Once the diagnosis of a diffuse glioma has been made, usually from tissue sampling, the treatment plan, including dose, type, and fractionation of radiotherapy as well as the sequence of chemotherapy, is mainly determined by the molecular characteristics of the tumor based on the WHO classification [
3]. Many groups have shown that these may also be derived non-invasively from imaging by application of machine learning [
22‐
25,
33‐
35,
38,
39,
42,
43]. Zhang and co-workers [
43] used conventional MRI as well as DWI and extracted a total of 2970 features from 120 patients with WHO grade III and IV gliomas. Finally, a subset of 386 features was used to build a model based on a random forest classification, resulting in an accuracy of 89% for IDH prediction in the validation dataset. In WHO grade II and III gliomas, Zhou and colleagues [
39] showed that a logistic regression model with only three features obtained from conventional MRI of 165 patients predicted the IDH genotype as well as the 1p/19q co-deletion status with AUC values of 0.86 and 0.96, respectively. In a subsequent study [
38], Zhou and colleagues extracted radiomics features from conventional MRI of a large multicentric dataset of more than 500 patients. The model was built using a random forest classifier and validated using another set of MR images from The Cancer Imaging Archive (TCIA). The IDH genotype could be predicted with an AUC of 0.92 in the test cohort. Lu and colleagues [
34] used conventional MRI data from 214 glioma patients from TCIA. Additionally, 70 patients with MRI scans from different institutions were used for model testing. A multi-level machine learning model based on support vector machine classifiers was used and allowed classification of IDH and 1p/19q status with accuracies of 88% and 96%, respectively. Lohmann and colleagues [
33] used FET PET radiomics for preoperative prediction of IDH genotype in a cohort of 84 glioma patients and identified a simple two-parameter logistic regression model that achieved a diagnostic accuracy of 80% after 10-fold cross validation. A subgroup analysis of 28 patients measured on a high-resolution BrainPET scanner showed the highest accuracy of 86% after 10-fold cross validation.

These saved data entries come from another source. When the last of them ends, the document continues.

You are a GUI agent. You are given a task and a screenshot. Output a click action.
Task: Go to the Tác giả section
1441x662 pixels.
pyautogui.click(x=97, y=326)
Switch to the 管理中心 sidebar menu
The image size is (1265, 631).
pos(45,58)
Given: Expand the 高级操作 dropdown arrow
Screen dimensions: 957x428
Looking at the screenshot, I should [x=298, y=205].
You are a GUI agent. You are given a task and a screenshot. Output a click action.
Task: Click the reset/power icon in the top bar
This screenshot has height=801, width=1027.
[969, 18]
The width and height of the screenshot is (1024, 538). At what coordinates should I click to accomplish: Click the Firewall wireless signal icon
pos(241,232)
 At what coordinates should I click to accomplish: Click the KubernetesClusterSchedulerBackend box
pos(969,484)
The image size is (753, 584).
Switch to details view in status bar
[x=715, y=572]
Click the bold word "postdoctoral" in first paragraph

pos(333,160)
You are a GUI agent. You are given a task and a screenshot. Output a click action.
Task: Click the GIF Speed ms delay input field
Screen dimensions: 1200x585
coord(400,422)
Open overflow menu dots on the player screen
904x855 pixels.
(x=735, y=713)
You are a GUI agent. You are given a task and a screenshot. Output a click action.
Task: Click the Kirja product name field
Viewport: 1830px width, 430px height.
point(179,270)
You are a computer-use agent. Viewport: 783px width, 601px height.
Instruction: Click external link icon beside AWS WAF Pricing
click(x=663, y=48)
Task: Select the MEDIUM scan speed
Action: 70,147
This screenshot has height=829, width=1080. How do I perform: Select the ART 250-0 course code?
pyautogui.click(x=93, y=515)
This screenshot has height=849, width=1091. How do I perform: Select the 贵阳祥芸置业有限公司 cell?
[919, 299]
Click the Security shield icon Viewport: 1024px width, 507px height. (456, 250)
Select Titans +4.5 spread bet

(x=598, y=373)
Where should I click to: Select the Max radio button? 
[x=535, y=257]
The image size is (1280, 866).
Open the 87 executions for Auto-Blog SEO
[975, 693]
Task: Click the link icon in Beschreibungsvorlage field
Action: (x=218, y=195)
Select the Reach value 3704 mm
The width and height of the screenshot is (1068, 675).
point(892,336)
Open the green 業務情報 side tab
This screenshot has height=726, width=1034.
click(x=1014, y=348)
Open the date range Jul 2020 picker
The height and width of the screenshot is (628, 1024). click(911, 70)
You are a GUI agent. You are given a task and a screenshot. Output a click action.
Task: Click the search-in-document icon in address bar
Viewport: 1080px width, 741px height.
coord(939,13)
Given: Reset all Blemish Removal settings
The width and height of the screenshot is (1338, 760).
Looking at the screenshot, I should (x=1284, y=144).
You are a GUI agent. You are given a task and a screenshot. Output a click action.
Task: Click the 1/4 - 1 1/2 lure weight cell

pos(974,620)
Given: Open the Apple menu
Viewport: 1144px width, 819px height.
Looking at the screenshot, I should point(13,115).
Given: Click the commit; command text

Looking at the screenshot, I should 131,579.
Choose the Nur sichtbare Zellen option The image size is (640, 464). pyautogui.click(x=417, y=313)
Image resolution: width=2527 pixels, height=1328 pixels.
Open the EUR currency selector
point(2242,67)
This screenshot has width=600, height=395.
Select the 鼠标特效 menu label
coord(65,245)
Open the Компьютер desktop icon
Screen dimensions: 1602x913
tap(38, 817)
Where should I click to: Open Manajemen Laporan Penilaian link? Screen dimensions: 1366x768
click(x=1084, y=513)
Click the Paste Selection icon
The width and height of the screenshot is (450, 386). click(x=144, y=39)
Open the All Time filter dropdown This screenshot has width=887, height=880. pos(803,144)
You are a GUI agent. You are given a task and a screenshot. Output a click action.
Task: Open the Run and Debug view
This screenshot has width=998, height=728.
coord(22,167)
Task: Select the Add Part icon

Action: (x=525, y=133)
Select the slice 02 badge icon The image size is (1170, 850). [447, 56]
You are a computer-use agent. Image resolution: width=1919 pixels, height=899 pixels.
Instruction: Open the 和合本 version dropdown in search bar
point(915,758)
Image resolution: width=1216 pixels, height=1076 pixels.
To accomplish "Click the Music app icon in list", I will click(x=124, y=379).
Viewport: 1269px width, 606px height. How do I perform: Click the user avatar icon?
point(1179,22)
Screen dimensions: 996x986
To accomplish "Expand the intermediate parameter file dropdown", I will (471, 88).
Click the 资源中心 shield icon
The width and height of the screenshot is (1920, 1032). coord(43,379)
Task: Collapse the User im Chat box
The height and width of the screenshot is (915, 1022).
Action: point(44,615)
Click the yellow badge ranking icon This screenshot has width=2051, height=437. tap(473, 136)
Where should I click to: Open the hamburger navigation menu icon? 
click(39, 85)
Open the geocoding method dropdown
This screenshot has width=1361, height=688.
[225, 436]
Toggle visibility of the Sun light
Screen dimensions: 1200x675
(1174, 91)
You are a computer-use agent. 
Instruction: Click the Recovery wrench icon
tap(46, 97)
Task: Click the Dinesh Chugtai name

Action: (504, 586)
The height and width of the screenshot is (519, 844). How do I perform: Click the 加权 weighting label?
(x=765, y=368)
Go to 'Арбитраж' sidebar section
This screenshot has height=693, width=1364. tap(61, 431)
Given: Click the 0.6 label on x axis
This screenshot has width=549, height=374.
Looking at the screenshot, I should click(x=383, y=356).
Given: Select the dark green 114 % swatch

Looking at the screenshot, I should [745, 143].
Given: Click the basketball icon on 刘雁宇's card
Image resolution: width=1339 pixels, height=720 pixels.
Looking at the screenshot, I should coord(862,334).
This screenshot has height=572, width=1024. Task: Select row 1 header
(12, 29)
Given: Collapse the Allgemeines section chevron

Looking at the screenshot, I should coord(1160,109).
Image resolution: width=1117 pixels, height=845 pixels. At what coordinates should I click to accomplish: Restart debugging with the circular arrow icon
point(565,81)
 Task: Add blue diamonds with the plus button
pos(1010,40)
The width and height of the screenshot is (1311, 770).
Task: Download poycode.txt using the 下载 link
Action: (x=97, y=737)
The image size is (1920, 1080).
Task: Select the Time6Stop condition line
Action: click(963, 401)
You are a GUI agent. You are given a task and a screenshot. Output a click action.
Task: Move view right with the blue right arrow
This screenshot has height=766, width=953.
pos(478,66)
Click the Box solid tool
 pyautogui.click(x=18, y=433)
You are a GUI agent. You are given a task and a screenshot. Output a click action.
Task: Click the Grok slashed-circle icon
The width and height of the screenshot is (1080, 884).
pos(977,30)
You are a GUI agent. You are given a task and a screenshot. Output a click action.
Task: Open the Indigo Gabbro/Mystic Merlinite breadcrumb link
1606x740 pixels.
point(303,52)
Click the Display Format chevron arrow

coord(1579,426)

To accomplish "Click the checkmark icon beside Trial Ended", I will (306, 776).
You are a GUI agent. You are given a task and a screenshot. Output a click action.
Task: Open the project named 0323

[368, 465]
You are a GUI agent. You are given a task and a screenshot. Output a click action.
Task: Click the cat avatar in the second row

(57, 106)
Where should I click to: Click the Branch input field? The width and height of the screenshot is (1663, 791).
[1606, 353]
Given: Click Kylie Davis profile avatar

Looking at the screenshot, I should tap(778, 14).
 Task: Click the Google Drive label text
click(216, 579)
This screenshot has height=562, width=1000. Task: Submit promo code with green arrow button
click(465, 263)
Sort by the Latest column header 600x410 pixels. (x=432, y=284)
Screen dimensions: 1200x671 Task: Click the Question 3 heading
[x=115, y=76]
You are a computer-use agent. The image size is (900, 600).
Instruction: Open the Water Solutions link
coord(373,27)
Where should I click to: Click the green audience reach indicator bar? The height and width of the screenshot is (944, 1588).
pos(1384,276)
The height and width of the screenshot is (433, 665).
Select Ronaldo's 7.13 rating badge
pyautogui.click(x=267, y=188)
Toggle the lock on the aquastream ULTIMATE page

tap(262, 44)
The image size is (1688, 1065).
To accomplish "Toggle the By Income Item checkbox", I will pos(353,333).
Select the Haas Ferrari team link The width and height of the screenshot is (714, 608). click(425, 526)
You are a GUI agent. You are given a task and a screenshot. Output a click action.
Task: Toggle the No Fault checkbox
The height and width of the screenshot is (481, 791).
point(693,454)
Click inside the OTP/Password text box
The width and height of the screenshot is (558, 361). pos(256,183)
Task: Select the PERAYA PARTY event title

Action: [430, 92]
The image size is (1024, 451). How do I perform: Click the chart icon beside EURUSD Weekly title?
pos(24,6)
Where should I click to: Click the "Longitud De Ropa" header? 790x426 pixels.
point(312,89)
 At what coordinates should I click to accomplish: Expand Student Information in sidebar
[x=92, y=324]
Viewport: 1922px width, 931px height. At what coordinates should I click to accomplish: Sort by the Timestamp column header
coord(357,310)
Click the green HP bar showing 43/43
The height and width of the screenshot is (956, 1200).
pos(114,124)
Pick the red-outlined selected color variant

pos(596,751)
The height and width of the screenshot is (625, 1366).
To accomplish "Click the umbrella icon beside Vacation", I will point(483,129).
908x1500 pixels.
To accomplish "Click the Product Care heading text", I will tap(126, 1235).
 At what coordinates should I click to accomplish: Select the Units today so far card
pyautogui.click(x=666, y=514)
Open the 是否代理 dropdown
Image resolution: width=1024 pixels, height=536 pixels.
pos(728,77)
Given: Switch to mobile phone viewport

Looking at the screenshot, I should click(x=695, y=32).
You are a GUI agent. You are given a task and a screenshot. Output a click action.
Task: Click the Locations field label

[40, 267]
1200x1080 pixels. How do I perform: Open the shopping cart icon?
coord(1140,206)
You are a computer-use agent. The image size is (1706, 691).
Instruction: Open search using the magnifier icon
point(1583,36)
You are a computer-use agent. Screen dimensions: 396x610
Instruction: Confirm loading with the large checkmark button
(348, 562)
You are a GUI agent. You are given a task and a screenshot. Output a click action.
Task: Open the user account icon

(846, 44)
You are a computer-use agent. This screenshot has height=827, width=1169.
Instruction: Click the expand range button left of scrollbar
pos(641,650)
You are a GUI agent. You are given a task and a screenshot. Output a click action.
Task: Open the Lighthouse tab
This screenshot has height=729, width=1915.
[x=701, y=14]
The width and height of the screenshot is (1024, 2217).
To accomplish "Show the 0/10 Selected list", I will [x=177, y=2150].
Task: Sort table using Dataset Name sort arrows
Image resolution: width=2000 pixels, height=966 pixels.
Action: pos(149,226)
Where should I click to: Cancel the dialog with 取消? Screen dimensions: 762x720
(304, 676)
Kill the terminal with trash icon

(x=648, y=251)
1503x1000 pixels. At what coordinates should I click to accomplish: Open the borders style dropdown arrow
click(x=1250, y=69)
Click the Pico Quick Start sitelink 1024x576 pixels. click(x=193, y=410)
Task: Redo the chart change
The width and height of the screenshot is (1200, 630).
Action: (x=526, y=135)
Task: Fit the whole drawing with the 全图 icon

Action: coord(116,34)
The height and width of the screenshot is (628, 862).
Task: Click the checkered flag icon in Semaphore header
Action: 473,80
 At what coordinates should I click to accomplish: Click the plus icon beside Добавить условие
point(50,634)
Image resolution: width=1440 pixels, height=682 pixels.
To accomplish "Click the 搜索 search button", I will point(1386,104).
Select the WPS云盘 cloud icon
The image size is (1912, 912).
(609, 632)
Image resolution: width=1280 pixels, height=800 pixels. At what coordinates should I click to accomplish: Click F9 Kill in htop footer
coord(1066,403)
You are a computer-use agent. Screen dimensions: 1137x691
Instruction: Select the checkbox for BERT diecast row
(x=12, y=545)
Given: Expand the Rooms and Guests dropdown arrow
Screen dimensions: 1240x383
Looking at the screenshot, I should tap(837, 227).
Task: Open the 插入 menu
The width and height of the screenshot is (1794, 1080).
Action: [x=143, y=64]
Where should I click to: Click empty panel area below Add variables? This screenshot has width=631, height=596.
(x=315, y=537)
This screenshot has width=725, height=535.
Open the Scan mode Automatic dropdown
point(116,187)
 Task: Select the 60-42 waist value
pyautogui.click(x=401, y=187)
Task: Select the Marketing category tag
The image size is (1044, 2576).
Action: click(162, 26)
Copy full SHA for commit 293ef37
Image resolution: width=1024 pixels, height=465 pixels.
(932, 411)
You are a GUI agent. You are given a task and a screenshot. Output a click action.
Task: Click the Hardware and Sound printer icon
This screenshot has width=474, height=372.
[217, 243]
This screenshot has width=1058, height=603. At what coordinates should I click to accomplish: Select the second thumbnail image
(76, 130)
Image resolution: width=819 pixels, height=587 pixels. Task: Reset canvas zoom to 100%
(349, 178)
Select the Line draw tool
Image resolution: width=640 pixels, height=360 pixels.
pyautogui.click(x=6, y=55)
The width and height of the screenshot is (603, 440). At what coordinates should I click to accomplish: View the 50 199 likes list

Again, deep learning-based radiomics approaches have also been investigated for prediction of molecular characteristics in gliomas. Chang and co-workers [
22] used a residual CNN for IDH genotype prediction on conventional MRI from a large cohort of 496 glioma patients from three different institutions and achieved an accuracy of 86% in an independent test set. The accuracy could be further increased to 89% by the incorporation of age at diagnosis. Eichinger and colleagues [
24] used a set of local binary pattern features extracted from T2-weighted MRI and DTI for training of a CNN with a single hidden layer. The prediction of IDH genotype yielded a diagnostic accuracy of 95% in the test dataset. These results suggest that radiomics has the potential to substitute neuropathological assessment of IDH mutation and 1p/19q LOH status in glioma patients in whom tissue sampling is not feasible.